Dressed in yoga attire, Splichal shows her barefoot class how to regain balance in the hips and alignment with foot training. By shifting weight onto one side with a slight bend at the knee, Splichal demonstrates how to contract the right muscles and “turn them on” for exercise. She then spreads her toes out wide to stimulate sensory and nerve information to the bottom of the foot, which helps provide stability and balance to the body’s center of gravity.

Bend the knee lower and the arch of the foot increases as the ball of the foot drives into the floor, giving your body a better alignment. Your body’s goal is to maintain balance, and your feet structure how the rest of the body functions. Nearly all of the patients she sees have injuries that could have been prevented by just engaging and stimulating the gluteus maximus, Splichal said. By working on the strongest muscle in the body, foot injury rates would drop drastically.

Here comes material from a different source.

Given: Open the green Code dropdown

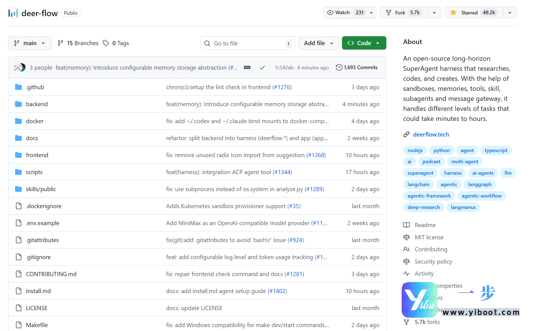Looking at the screenshot, I should click(364, 43).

"Understand the importance of the foot and how you can incorporate these simple techniques to get more out of your activities, day, and sports, and learn how to avoid injury. Our feet are the foundation for the rest of your body," she said. "If they are not in good shape or posture, the rest of the body can’t be because that’s how deeply integrated the body is. When our feet get tighter and tighter from a fascial or tissue perspective, that tissue is also connected to the entire body — the knees, the hips, the back, the shoulders, the jaw — it goes all the way up."

5-Minute Foot Reset

Foot Training And Yoga
Yamuna Foot Wakers Photo courtesy of Medical Daily

Splichal says lot of times she sees patients who, for example, have chronic hip pain that’s been caused by the opposite foot. It’s often caused by the way humans sit, stand, and walk. Over time the body’s feet and ankles become tighter and tighter, especially if they’re constricted in work shoes all day. The feet take the most stress on the body, especially walking on New York City’s concrete, which is why people need to get in the routine of doing a “daily reset” every day, as Splichal calls it. Foot training can help both men and women walking around in uncomfortable constrictive work shoes or high heels avoid pain.

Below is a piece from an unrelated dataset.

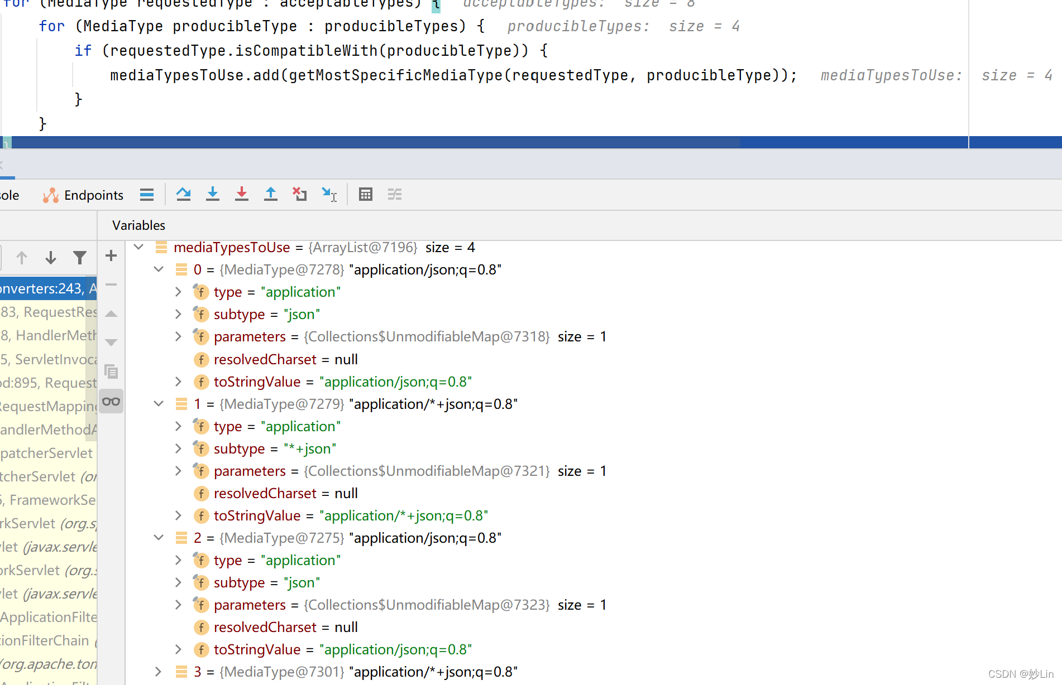The height and width of the screenshot is (685, 1062).
Task: Expand parameters under MediaType@7278
Action: pos(178,336)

Every morning and right before bed, she recommends patients put aside five minutes to reset their feet by using golf balls or Yamuna Foot Wakers, which are specially designed bumpy half balls. By standing and rolling your foot over hard balls or Wakers, you release the fascia and connective tissue. Fascia is a specialized system of densely woven spider web-thin structure. It weaves itself through the body and interprets messages sent through every muscle, bone, nerve, artery, vein, and internal organ. The feet have links throughout the body, creating pain in unusual places when they’re ignored.

“We take our feet for granted,” yoga instructor Yamuna Zake, founder and teacher at an international wellness company Yamuna, said to her class as they learned how to use the Wakers. “If you screw up your foundation, your whole body is off center. The amazing thing about your foot is that it may hurt at first but constantly corrects itself. Do you feel that? That’s your body going back into starting mode.”